**Work instruction:**
Look through the lines below and extract any with the word "photo".

═════ Supplied records

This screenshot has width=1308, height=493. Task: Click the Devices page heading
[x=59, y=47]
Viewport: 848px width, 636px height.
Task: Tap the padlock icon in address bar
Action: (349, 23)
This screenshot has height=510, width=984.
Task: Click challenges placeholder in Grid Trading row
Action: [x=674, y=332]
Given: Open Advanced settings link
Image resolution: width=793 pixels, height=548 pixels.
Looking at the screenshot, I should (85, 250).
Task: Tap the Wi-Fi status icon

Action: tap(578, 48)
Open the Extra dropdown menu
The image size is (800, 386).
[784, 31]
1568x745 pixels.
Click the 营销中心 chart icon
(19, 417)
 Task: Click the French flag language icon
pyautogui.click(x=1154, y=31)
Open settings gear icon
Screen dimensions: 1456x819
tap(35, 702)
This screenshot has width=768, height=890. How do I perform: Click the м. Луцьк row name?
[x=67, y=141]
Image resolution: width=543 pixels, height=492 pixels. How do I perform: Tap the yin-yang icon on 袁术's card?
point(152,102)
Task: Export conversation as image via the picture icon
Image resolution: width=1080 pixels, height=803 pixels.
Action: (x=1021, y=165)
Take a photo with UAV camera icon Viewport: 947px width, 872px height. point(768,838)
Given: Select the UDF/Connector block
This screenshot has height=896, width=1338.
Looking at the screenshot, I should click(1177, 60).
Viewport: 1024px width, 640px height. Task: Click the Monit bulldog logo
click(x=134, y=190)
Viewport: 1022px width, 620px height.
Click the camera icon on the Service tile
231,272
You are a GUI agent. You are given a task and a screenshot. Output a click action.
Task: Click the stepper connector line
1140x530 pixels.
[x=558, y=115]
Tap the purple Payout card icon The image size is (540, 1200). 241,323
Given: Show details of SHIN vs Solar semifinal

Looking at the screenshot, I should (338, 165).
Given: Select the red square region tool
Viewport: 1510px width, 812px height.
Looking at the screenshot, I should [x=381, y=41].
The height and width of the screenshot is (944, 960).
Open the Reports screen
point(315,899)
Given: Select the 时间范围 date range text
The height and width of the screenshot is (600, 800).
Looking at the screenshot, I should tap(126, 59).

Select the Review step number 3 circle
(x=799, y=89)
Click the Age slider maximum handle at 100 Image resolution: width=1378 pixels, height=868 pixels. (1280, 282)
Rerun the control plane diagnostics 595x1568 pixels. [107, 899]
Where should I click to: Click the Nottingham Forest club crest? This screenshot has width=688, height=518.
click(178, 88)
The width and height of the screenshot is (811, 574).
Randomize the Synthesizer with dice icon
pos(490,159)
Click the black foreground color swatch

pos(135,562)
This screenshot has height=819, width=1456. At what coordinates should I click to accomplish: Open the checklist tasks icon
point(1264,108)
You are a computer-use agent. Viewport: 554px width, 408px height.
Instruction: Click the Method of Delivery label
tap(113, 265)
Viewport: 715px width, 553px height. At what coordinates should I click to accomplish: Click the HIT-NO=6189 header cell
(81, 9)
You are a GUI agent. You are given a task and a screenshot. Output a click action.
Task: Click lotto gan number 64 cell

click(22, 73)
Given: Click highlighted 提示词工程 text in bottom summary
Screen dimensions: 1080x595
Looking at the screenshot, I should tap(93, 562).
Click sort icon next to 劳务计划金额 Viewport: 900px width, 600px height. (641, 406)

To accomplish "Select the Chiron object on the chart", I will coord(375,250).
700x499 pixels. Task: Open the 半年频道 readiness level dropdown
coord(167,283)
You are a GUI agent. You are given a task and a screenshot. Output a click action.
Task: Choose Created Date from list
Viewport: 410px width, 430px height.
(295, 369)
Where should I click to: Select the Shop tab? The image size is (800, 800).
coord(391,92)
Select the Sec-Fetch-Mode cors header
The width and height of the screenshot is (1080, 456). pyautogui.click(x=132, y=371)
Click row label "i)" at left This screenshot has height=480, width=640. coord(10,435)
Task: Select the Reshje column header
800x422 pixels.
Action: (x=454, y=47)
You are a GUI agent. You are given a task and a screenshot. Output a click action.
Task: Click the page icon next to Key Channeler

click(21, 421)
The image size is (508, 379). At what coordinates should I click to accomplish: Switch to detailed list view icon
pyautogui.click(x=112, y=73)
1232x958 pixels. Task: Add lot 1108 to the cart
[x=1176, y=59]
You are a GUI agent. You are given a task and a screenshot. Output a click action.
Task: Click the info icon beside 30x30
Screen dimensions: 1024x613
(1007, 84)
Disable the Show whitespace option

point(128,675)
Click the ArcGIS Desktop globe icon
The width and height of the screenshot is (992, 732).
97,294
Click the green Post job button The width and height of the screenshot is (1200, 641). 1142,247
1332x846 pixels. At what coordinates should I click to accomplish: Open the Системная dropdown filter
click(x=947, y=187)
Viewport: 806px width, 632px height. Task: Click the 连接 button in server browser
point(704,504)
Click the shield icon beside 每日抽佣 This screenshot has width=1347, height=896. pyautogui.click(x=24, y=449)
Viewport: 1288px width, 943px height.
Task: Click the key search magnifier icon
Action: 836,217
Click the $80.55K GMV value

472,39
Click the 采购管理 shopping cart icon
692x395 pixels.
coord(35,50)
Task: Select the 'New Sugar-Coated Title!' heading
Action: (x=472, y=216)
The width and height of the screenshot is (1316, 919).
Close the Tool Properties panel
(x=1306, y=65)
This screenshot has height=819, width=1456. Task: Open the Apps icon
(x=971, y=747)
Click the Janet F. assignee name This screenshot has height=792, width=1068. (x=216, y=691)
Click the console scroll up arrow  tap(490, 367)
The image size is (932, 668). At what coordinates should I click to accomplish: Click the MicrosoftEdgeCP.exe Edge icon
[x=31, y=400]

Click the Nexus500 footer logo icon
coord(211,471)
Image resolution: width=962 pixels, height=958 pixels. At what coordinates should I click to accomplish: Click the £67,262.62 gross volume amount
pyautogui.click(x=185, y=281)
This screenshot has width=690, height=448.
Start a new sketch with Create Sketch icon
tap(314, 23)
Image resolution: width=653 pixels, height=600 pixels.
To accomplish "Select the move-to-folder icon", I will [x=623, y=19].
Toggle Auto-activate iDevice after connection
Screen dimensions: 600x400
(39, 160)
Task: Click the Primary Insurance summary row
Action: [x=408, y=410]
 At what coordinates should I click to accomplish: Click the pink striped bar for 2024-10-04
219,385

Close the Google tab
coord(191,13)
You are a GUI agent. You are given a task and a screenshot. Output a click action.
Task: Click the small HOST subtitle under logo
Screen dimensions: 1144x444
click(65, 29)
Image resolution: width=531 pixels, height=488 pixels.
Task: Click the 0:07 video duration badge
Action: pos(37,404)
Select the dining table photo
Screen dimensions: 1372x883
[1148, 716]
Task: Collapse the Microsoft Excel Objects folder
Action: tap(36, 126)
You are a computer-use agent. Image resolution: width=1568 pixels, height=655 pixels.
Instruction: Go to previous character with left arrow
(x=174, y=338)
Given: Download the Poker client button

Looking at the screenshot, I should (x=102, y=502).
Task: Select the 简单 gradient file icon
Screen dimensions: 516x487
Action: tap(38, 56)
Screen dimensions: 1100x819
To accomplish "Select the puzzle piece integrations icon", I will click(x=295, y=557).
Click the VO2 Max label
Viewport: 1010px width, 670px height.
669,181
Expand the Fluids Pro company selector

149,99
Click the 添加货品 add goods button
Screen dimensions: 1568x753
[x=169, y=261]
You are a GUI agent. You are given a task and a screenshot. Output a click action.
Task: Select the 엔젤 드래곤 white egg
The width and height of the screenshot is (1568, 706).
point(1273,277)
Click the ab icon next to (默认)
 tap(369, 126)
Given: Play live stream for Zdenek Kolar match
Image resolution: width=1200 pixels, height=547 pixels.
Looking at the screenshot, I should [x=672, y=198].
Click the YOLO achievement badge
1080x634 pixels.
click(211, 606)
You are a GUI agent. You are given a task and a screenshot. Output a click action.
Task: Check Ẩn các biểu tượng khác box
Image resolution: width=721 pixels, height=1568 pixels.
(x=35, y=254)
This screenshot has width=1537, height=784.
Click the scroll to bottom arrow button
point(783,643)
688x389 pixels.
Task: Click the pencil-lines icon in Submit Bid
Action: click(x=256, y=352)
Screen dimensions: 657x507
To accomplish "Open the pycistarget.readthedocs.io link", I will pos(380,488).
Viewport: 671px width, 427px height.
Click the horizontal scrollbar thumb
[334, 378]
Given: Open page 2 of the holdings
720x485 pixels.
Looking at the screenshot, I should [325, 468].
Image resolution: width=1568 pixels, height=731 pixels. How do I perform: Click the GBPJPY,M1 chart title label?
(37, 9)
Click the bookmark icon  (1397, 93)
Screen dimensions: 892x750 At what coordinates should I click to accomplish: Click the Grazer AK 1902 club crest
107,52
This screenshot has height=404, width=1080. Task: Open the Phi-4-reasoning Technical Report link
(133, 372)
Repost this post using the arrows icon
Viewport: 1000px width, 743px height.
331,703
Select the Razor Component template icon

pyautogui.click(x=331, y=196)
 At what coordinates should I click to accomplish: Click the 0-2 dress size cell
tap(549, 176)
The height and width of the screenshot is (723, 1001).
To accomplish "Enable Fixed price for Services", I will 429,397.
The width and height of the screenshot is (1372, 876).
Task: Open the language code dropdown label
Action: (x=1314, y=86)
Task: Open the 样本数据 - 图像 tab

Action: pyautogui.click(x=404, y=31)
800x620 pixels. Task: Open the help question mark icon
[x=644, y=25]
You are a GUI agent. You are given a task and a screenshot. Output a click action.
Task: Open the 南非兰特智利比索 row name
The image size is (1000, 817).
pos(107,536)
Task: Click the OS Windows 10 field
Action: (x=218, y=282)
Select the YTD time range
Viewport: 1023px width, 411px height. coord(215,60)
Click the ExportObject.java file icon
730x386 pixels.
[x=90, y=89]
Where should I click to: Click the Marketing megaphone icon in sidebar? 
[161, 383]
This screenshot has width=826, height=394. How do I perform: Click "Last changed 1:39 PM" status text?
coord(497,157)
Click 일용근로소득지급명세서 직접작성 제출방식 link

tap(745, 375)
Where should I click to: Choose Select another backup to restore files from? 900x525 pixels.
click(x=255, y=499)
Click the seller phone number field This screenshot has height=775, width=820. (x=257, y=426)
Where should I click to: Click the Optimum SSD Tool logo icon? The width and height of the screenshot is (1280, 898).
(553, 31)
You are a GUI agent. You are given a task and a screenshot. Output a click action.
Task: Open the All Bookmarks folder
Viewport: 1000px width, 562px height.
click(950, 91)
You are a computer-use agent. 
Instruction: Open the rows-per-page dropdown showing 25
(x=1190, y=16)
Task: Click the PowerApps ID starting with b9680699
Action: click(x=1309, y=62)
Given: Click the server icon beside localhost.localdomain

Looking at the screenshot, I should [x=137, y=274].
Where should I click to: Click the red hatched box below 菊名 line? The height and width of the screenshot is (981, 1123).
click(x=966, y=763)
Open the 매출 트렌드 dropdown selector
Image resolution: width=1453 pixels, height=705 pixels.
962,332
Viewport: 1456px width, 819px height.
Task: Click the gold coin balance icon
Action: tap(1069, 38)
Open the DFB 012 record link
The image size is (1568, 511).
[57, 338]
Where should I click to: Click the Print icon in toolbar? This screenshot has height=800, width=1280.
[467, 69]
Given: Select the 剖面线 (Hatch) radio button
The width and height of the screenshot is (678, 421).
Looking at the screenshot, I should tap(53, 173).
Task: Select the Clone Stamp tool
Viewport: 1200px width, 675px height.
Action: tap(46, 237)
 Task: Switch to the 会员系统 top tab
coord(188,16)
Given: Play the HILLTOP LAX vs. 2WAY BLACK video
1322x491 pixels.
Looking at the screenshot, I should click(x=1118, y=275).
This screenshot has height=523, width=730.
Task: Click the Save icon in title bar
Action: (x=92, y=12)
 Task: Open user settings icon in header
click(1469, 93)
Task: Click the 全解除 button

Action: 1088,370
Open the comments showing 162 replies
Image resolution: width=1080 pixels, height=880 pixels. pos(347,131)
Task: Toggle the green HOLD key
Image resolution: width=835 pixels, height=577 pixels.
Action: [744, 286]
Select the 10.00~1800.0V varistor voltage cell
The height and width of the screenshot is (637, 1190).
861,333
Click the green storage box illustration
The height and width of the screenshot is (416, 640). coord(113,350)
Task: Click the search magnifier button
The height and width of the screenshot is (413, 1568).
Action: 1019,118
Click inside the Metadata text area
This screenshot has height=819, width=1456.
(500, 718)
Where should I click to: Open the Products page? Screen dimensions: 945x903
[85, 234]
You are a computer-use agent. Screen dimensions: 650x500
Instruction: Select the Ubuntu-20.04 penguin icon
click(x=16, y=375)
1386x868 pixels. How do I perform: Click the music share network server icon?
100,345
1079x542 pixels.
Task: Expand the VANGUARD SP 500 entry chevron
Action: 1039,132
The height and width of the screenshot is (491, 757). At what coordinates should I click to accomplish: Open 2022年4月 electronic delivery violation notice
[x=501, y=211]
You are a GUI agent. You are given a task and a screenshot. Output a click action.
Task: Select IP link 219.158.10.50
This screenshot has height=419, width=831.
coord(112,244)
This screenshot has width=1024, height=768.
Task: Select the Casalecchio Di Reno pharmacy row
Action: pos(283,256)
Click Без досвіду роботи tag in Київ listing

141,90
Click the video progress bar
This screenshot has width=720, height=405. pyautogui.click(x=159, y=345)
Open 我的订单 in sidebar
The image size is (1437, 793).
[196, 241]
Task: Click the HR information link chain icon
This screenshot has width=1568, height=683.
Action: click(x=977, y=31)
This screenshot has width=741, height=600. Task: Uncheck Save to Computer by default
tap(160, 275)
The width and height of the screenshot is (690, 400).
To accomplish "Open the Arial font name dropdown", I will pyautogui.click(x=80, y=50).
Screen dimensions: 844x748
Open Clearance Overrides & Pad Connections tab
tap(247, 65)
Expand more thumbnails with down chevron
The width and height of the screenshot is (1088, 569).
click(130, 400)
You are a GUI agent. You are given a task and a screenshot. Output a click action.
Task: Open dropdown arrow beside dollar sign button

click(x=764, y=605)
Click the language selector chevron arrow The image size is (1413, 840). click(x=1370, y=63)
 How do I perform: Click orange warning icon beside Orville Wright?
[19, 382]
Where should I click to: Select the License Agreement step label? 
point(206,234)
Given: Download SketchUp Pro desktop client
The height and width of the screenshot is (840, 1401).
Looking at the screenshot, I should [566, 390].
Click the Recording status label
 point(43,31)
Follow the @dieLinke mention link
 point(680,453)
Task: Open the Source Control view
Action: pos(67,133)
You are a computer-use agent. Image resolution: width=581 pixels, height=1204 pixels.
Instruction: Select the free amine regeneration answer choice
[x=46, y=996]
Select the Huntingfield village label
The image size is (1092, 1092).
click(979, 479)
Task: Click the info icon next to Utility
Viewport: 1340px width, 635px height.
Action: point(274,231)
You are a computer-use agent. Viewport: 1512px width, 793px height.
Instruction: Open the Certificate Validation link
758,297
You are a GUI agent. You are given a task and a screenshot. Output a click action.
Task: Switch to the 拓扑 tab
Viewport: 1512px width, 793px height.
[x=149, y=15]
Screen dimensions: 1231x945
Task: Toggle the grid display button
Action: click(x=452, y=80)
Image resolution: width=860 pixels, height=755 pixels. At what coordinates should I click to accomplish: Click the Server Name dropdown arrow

══════════

**Task answer:**
Take a photo with UAV camera icon Viewport: 947px width, 872px height. point(768,838)
Select the dining table photo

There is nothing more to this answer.